> _Exercices à faire_
a) Traduisez en anglais cette phrase du texte sur la Fifa : « A l'intérieur de la Fifa, l'élection du président se gagne à la majorité des voix des pays membres. »
b) Prolongez le texte sur la Fifa à partir de sa dernière phrase.

---------- Document ----------

Mais il faut également souligner des affinités à des personnages peu avenants, comme jadis, le boucher libérien Charles Taylor ou le « dirigeant bien-aimé » nord-coréen Kim Jong-li. Sans trop de complexes, Blatter a récemment félicité le Tunisien Ben Ali pour « ses multiples interventions en faveur de la paix dans le monde », et il a reculé face aux mollahs iraniens, qui exigeaient que leurs footballeuses jouent coiffées d'un foulard. A l'intérieur de la Fifa, l'élection du président se gagne à la majorité des voix des pays membres. Or, amusante particularité, chacun d'eux pèse du même poids, quelle que soit sa population. Exemple, la Chine ne compte pas davantage que la minuscule île de Montserrat (5000 habitants), proche de la Guadeloupe. Les îles et les micro-Etats (Andorre, Saint-Marin...) constituent donc une source d'électeurs très apprécié. Notamment dans les Caraïbes, qui, avec l'Amérique centrale, représentent un cinquième des votes. Président de la confédération regroupant ces confettis, le Trinitéen Jack Warner est un indéfectible allié de Blatter. Qui, en retour, ne lui a jamais privé de son soutien. Même lorsque le cabinet Ernst & Young l'a accusé d'avoir empoché 1 million de dollars sur la revente de billets.

Hors jeu coûteux


Membre du comité exécutif de la Fifa, qui compte 24 représentants, Jack Warner n'est pas le seul à bénéficier de l'indulgence du grand patron. C'est aussi le cas du Brésilien Ricardo Texeira, plusieurs fois accusé de corruption par le champion et ex-ministre des Sports Pelé. Ou celui du Paraguayen Nicolas Leoz, confondu, en mars 2008 devant un tribunal suisse, par d'anciens cadres du groupe de marketing ISL pour avoir reçu 148 000 euros de dessous-de-table. Malgré les documents produits, la justice les a qualifiés de commissions (au moment des faits ils étaient légaux) et a relaxé Nicolas Leoz.

---------- Matériel présenté ----------

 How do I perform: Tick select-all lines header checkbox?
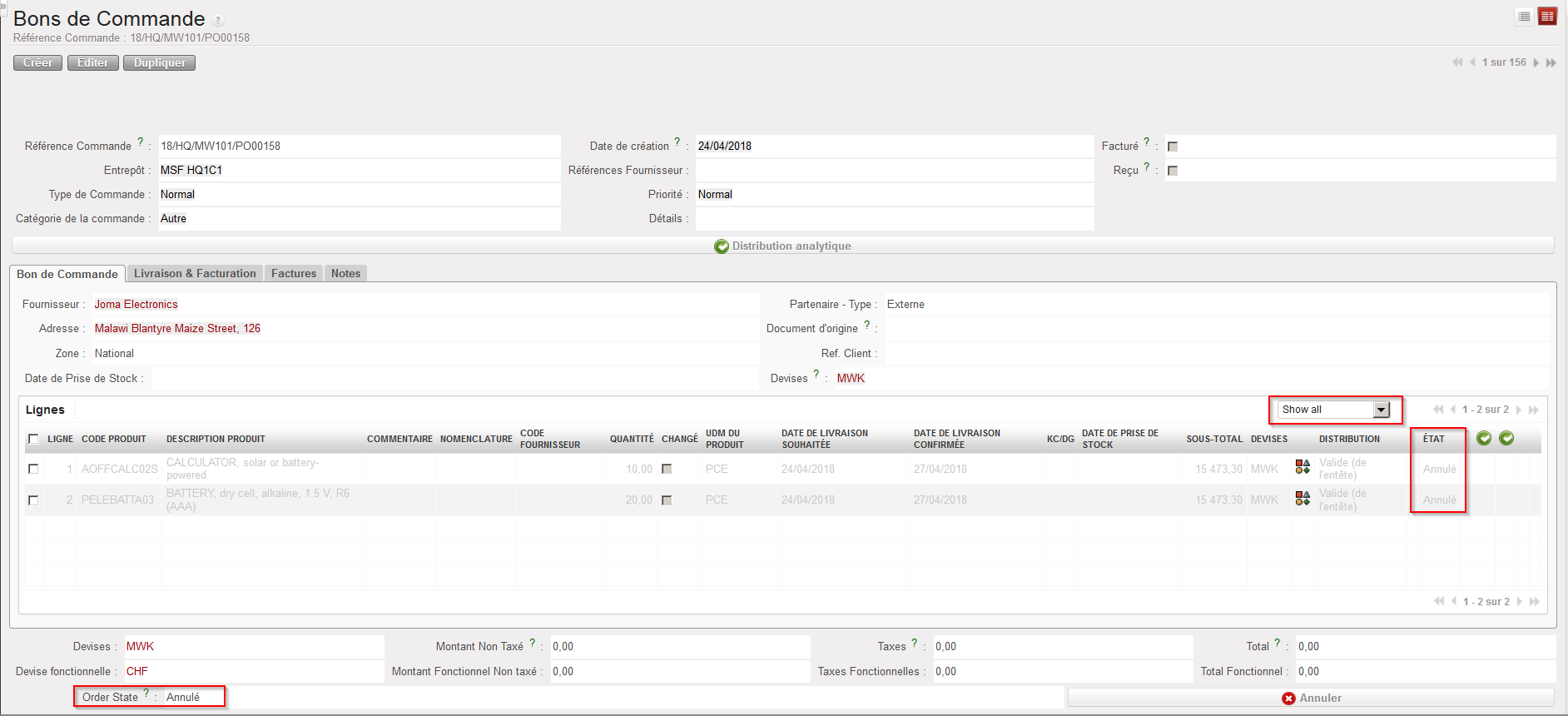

----------
---------- Matériel présenté ----------

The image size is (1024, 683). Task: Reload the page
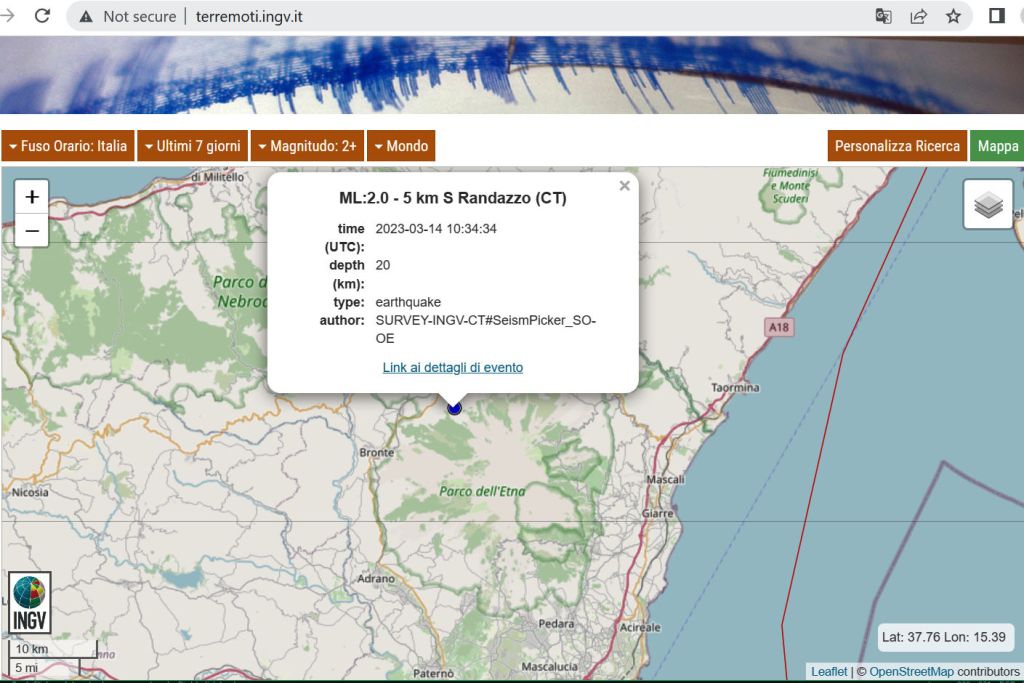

----------
---------- Matériel présenté ----------

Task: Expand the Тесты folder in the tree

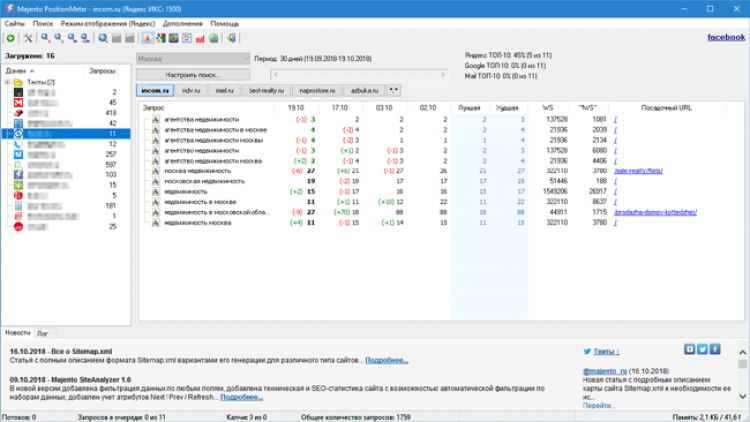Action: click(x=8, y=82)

----------

> _Réponses dans l'ordre_
a) Within FIFA, the presidential election is won by a majority of the votes of the member countries.

b)
Autre dirigeant pas très clair, l'Argentin Julio Grondona a déclaré, en juillet 2003 : « Je ne crois pas qu'un juif puisse être un jour arbitre à ce niveau (1ère division de l'argentine) car c'est dur et, vous le savez, les juifs n'aiment pas travailler dur. » Cet humoriste préside depuis des années, la très stratégique commission des fiances de la Fifa. Blatter oublie vite les dérapages de ces collaborateurs. C'est ainsi qu'il a réintégré, et promu, un jeune français qui dirigeait naguère le département marketing de la fédération. Jérôme Valcke avait négocié avec le groupement bancaire Visa un contrat de sponsor officiel de la Fifa. Alors que son concurrent direct, Mastercard, détenait déjà un contrat du même type. En janvier 2007, la Fifa a été lourdement condamnée en première instance : elle a dû verser plus de 70 millions à Mastercard et a viré Valcke. Mais Blatter, qui avait sans doute supervisé l'opération, l'a rappelé au bout de quelques mois et nommé au poste de confiance de secrétaire général. Autrement dit, numéro deux de la Fifa. C'est avec l'appui de tous ces obligés que Blatter se prépare à briguer, à 74 ans, un quatrième mandat consécutif de pape du football. Michel Platini tenté d'y apporter de la concurrence semble aujourd'hui décidé à passer son tour. Le seul moyen pour lui de s'imposer eût été de remettre en question la « méthode  Blatter ». Comme en 2002, lorsque plusieurs patrons de fédération se sont interrogés sur le brusque retournement de veste, à coups d'enveloppes, ont-ils prétendu, d'une vingtaine de délégués africains. Des dirigeants jusque-là très hostiles à cet « intouchable » Blatter.

De l'argent, de l'argent et encore de l'argent

Des frais d'hôtel de 7 millions par sélection nationale. Des primes aux clubs et aux joueurs dont certains, avec l'aide de leur fédération, toucheront plus de 600 000 euros en cas de victoire finale. Des « dotations » aux équipes proches de 350 millions. Qui paie ?, ben la Fifa et c'est pas trop dur pour elle car elle attend plus de 2,5 milliards de recettes de ce Mondial. Principalement dû aux droits télé, qui ont presque doublé depuis la dernière édition, en Allemagne. N'importe qui peut conclure que cette Fifa est une affaire en or. Ses fonds propres, qui en 2003 atteignaient à peine 50 millions, dépassent aujourd'hui le milliard. Mais la trésorerie disponible est encore bien supérieur...
Étonnant vu son statut « à but non lucratif », ses dirigeants, Joseph Blatter en tête, en profitent, il faut le dire, modestement. Leurs salaires sont secrets, mais un total annuel de 3 à 4 millions d'euros est souvent avancé. Sans compter une série de primes diverses, à six chiffres tout de même.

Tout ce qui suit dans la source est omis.